Developing Statistics Cognitions

This chapter focuses on the development of statistics cognition, framing the discussion on the need to enhance cognitive development. We argue that by understanding how cognitive processes have been shown to inhibit learning, we can differentiate between types of errors in statistics education. By understanding the operationalized difference of a bias and misconception, those interested in statistics education can identify the sources of these errors, and subsequently develop a means to attenuate their effect. Using dual process theory, we argue that classifying the source of errors and differentiating between biases and misconceptions educators can use errors to enhance the development of statistics literacy, reasoning, and thinking.

Understanding Statistics Cognition

This chapter focuses on understanding the use of and relationship among the features of statistics cognition: literacy, reasoning, and thinking. We argue that research on statistics cognition is fragmented, which is problematic for understanding how these constructs can be unified to support education. We then review methods of quantifying cognitions, involving studies which have attempted to categorize and parse cognitive processes. This information is then used to synthesize a new approach to understanding statistics cognition, proposing a model which makes specific predictions about the relationship of these features. The model and definitions of cognitions presented in this chapter are used as a basis of discussion cognition throughout the remainder of the book.

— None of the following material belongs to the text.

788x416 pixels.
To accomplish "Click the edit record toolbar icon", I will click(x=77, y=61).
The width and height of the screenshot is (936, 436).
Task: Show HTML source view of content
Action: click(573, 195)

The Purpose of Statistics Education

This chapter briefly introduces the field of statistics education, and provides a short synopsis for each of the seven proceeding chapters. In introducing the field, the importance of integrating technology into all aspects of the curriculum, and using a well-designed data driven methodology which takes an interdisciplinary approach, is argued to be central to the success of developing an online statistics course. By integrating technology and using the scientific method to align course materials and adhere to fundamental educational psychological findings, we argue that the primary objective of statistics education—to enhance statistics cognition—can be achieved.

Concluding Remarks

In this chapter, we provide brief concluding remarks which focus on summarizing key frameworks discussed throughout the first six chapters. We argue that by developing a testable model of statistics cognition we can make specific predictions about learning and errors which can help provide educators with the guidance needed to curb the influence errors can have on learning. Additionally, by developing a cognitive curriculum, which is designed to assess student affect and make use of meaningful individual differences, we can enhance the quality of statistics education in online environments. We conclude this chapter by outlining several future directions that can help facilitate our understanding of statistics cognition.

A Cognitive Curriculum

This chapter provides a discussion of developing a curriculum for a modern statistics course which aims to improve statistics cognition. We begin by examining micro-level curricular considerations, such as designing learning objectives and assessments which can allow transfer of cognitive processes. Then, we discuss the implications of macro-level curricular considerations, such as tracking, and the need to search for a mismatch between the learner and their environment. Collectively, we argue that such practices allow educators to develop a cognitive curriculum. We conclude the chapter with a discussion of how online learning environments inherently lend themselves to a cognitive curriculum and provide numerous benefits for the educator and learner.